Aardingsoplossingen voor windturbines
De fundering van een windturbine heeft als overgangspunt tussen toren en bodem meerdere taken: het zorgt ervoor dat de windturbine niet omvalt of wegzinkt en het leidt alle lasten, die uit de rotor en de eigen beweging van de installatie ontstaan, af in de bodem. De meeste funderingen voor windturbines op het land, dus onshore, zijn zogenaamde ondiepe funderingen. Deze bestaan uit meestal ronde platen van beton en staal, die in de bodem worden ingebracht en de krachten gelijkmatig naar de ondergrond afleiden. Diepfunderingen of paalfunderingen worden bij ondergronden met slechte draagkracht gebruikt. Om voor voldoende standvastigheid te zorgen, worde de funderingsplaat daarbij van palen voorzien. De lasten worden zo naar draagkrachtige grondlagen afgeleid. De bouwvorm van de fundering wordt door de grootte van de windturbine en door de bodemgesteldheid bepaald. Deze kan bijvoorbeeld achthoekig, cirkelvormig of kruisvormig zijn.
Ook OBO is met het omvanrijke assortiment voor windturbines actief bij de fundering: OBO-aardingssystemen leiden bliksemstromen in de grond af en zijn tegelijkertijd de verbinding met beveiligingsapparaten, zoals bijvoorbeeld overspanningsbeveiligingen.

Intelligente aardingsoplossingen voor de fundering van windturbines
- Ringaarding, die rondom de voet van de toren kan worden geïnstalleerd, om stap- en aanrakingsspanningen te voorkomen.

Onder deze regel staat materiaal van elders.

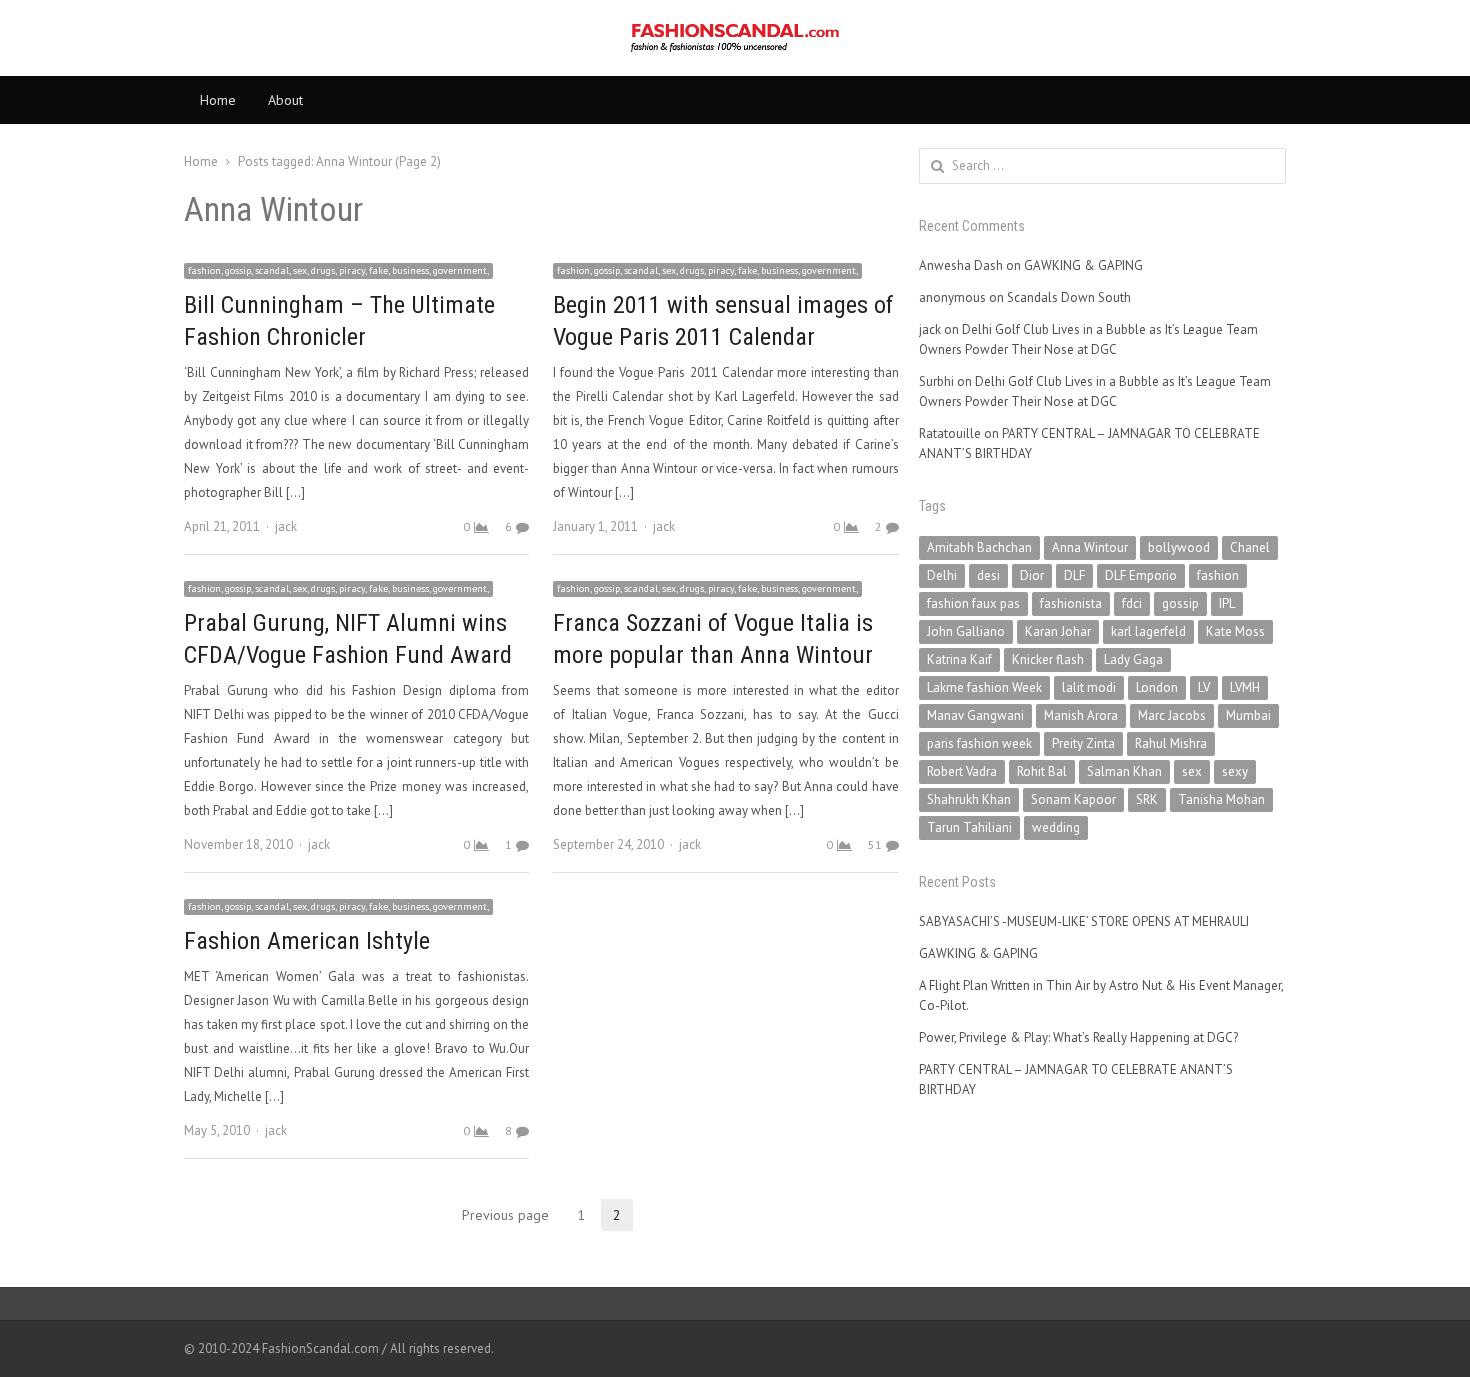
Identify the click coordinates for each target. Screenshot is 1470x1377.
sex (1192, 771)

- Platte en ronde geleiders
- Verschillende klemmen en snelverbinders
- Oplossingen voor een betrouwbare verbinding van de aardingsinstallatie met de potentiaalvereffening intern in de installatie. Deze kan bij betonnen torens via vooraf geïnstalleerde vaste aardingspunten worden gerealiseerd. Stalen toren daarentegen worden direct via platte en ronde geleiders aangesloten. Hierbij moet erop worden gelet, dat zowel een loskoppeling als ook een latere meting van de aardweerstand mogelijk blijft.